Housekeepers in the hospitality industry in California who believe their hard work is not appreciated and the injury risks they face are disregarded will likely find comfort in learning that this will no longer be the case. The California Division of Occupational Safety and Health has recently approved a list of suggested safety rules to protect the health and safety of housekeepers. The plans include exposure to workplace injuries, heavy workloads and the risks of being harassed and assaulted.

The protection plan, called Hotel Housekeeping Musculoskeletal Injury Prevention, was unanimously approved by Cal/OSHA on Jan. 18. A director of the labor union for hospitality workers nationwide said this workforce is primarily made up of female immigrants of color who typically face high risks of suffering workplace injuries. The labor group commended California for recognizing the severity of the risks these workers face and for taking steps to protect them.
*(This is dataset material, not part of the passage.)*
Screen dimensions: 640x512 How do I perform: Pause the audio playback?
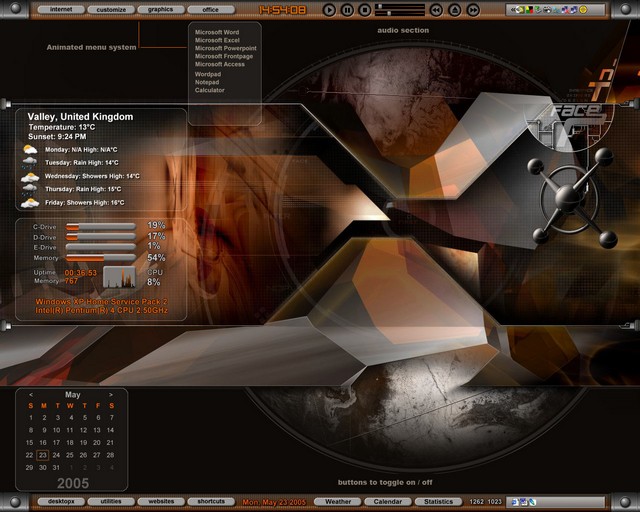coord(347,10)
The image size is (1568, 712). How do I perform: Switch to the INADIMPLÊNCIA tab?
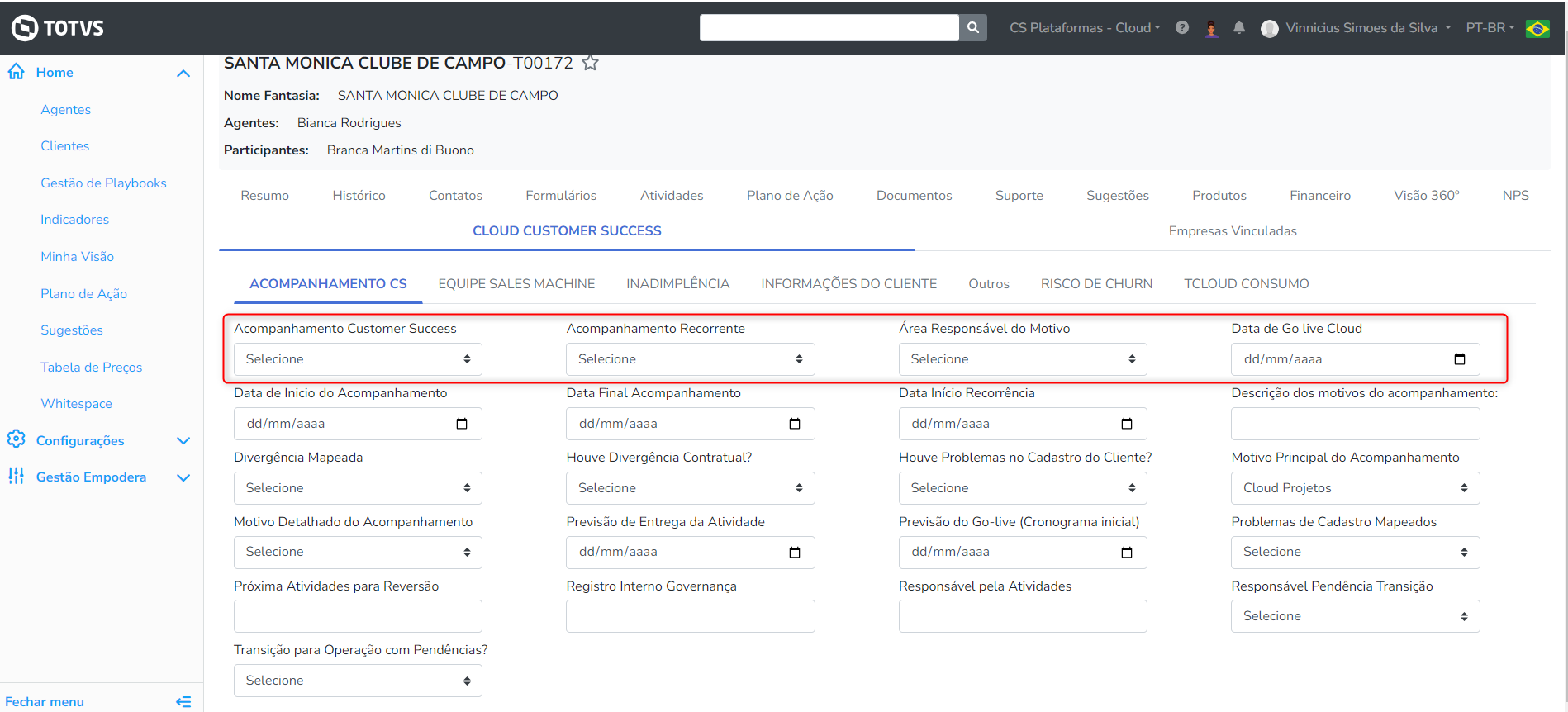(x=677, y=283)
Musculoskeletal injuries to housekeepers in the hospitality industry typically result from handling heavy objects. These could include pushing heavily loaded service trolleys, repeated lifting of mattresses that could weigh as much as 100 lbs. and scrubbing the glass shower doors in every room that they clean. Furthermore, vacuuming hundreds of yards of carpet in rooms and reception areas along with miles of passages can add to the musculoskeletal stress that could cause disability.
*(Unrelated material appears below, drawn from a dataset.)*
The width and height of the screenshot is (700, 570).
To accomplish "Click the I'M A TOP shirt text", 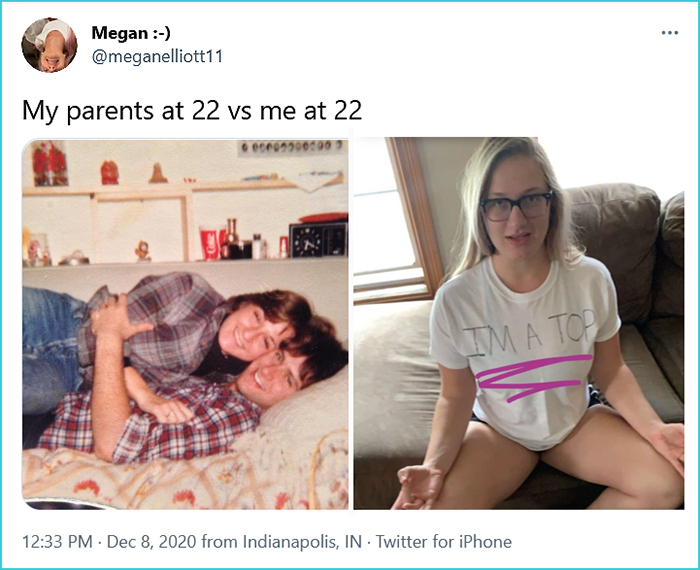I will pos(529,333).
Hotel owners will have to implement measures to protect housekeepers from harm as they go about their daily tasks. While the rules might limit such life-changing workplace injuries, it may not eliminate them. Victims of injuries in the California hospitality industry will continue to have the protection of the workers' compensation system of the state. Injured employees will remain entitled to file benefits claims to help them cope with the financial consequences of such injuries.